Three young women from Mitchell’s Plain are using their artistic talents to change the status quo.
Describing herself as “mixed-but-not-fixed artist”, Chenal Kock, 24, from Beacon Valley was hand-picked by playwright, singer, songwriter and director, David Kramer for his seven-week “How to construct a musical” masterclass in July.
“David shared some fond memories of himself and the late singer/songwriter Taliep Petersen. We talked about their work and how they managed to work together for many years,” Chenal said.
However, this was not the first time Chenal was flying the flag high for Mitchell’s Plain. In 2017 she received a Kanna award for the best Children’s Theatre Production for her production In die Woud (“Take a bow, Chenal”, Plainsman, June 28 2017).
Last year she did it again, having been selected by the Artscape Theatre Centre to represent South Africa in Liverpool to participate in the European Voluntary Service exchange programme (“Artist to represent SA in Liverpool”, Plainsman, September 19 2018) and this year her character piece, Mama was staged at the theatre (“Mama at the Artscape”, Plainsman, March 27).
“I believe in being the truest and highest expression of yourself in everything you do,” said Chenal.
“I am a mixed-masala. What I do is everything intertwined. I love words and what you can do with words. There is a common connection with words and how we use them when telling a story.”
Harnessing her gift for expression, Chenal wrote a poem in tribute to her mother, Margaret Kock for her funeral on Saturday August 3. Her mother lost her battle with breast cancer on Friday July 26. She was diagnosed with cancer in 2013.
“The six years that followed after (the diagnosis) were life-changing. We’re blessed to have had her surrounded by family in her passing. I am so proud that she got to see my show Mama.
“My mom was a very strong woman and very independent. This is what she instilled in us. She is our greatest love of all,” Chenal said.
Go-getter Chelsea Goliath, 21, from Tafelsig is also no stranger to loss. Chelsea lost her father to lung cancer in December 2015. He was diagnosed in May 2015 and was completely paralysed by October that year.
“It was a challenging time to look after my father. At that time my mom was the breadwinner,” Chelsea said.
She also overcame several challenges in her childhood: “but I always told myself I will get out of this, I will make it in life, striving to be the best in all I do”.
Chelsea’s video of her poem called Mitchell’s Plain went viral on Facebook last year. She said she often experienced discrimination for being from Mitchell’s Plain and this inspired her to write this poem.

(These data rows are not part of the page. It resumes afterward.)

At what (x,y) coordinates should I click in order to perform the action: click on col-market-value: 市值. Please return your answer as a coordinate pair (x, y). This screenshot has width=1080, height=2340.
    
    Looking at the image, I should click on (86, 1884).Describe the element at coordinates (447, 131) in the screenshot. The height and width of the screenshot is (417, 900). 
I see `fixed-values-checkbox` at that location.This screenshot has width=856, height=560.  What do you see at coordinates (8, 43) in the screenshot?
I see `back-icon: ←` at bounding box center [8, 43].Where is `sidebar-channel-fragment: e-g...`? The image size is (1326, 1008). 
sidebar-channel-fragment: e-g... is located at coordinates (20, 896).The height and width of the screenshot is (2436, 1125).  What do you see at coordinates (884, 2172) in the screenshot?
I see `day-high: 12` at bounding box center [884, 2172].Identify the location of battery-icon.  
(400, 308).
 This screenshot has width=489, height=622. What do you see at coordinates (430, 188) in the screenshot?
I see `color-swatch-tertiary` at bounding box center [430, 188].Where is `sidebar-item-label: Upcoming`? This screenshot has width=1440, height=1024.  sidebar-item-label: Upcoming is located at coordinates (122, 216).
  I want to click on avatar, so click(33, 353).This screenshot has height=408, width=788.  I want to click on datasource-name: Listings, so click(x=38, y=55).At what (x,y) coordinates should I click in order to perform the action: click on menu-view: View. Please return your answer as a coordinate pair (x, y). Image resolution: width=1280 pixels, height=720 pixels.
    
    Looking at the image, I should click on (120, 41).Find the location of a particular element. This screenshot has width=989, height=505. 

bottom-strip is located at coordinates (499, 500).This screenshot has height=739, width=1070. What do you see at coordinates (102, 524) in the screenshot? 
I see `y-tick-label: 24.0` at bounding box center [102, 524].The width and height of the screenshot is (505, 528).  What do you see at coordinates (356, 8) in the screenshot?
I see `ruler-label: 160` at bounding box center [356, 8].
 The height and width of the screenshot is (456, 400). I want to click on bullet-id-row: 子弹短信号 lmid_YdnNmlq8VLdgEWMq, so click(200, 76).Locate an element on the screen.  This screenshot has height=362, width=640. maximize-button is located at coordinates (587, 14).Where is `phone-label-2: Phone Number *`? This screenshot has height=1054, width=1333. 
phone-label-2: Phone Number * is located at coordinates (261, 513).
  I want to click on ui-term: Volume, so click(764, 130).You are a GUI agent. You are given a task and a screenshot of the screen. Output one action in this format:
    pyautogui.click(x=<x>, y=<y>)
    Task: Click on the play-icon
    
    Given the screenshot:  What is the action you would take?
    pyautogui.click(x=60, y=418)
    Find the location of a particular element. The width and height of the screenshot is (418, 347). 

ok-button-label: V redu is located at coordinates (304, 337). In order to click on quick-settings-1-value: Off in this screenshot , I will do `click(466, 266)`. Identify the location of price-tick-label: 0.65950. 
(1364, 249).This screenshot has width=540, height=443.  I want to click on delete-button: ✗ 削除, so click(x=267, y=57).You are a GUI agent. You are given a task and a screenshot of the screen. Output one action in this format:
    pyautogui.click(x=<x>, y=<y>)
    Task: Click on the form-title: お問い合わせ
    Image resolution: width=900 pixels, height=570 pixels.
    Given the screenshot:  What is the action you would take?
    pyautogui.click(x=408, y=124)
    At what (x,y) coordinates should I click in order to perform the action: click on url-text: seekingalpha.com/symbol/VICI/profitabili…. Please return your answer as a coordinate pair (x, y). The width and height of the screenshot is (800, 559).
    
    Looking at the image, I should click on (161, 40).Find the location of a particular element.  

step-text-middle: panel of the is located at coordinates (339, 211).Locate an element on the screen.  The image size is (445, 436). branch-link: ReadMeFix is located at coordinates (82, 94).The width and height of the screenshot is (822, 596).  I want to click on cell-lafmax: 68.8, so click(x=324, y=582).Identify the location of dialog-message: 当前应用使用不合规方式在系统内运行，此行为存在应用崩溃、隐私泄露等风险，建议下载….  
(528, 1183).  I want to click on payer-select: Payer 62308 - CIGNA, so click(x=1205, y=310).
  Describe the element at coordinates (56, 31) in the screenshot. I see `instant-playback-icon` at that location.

“People asked questions about things they have heard about my community. I wondered why people thought about it like that. This needed to change,” she said.
“After my video people apologised for judging it (the community) the way that they did.”
Chelsea is a full-time, fourth-year Information Systems BComm student at UWC, a poet, youth leader and community worker.
“I never allowed people to dim my light because I am female. We are capable of doing what we need to do, we have a voice. We are able to achieve greatness no matter who we are or where we come from,” she said.
Community and gender activist, Shanice Appels, 21, from Portland runs several community projects, such as The Princess Project, started in 2014, which gives young girls a party on her birthday, May 9 (“Making girls feel like princesses”, Plainsman, May 16 2018) and she holds sanitary towel drives for girls who cannot afford them.
She also joins various organisations at court cases and marches against violence against women and children.
“Social transformation is what I live for. I train people to help themselves so that they can grow and help others,” she said.
Shanice is currently doing an internship at ORT (Obshestvo Remeslenofo Zemledelcheskofo Truda, meaning The Society for Trades and Agricultural Labour) based in Observatory.
Shanice, who is teaching Grade R pupils at Peak Child (for children going places), in Claremont, lost her mom, Sureen Appels to kidney failure in 2007 when she was 9.
Her father, Johan Appels raised her. He is a community worker and City of Cape Town employee and helps her with her activism projects.
Shanice studied for a BA degree in Development Studies and Sociology through Unisa last year but could not finish due to a lack of finances..
She is in the process of registering her organisation as an NGO and wants to open a safe haven for underprivileged children.
“For any child, losing a parent is challenging. My mom was a very strong woman. I was troubled as a young child but decided to get involved in my community. I tried to do the things my mom was never able to do, losing her also inspired me. Had I not lost her I would not have been doing what I am doing.”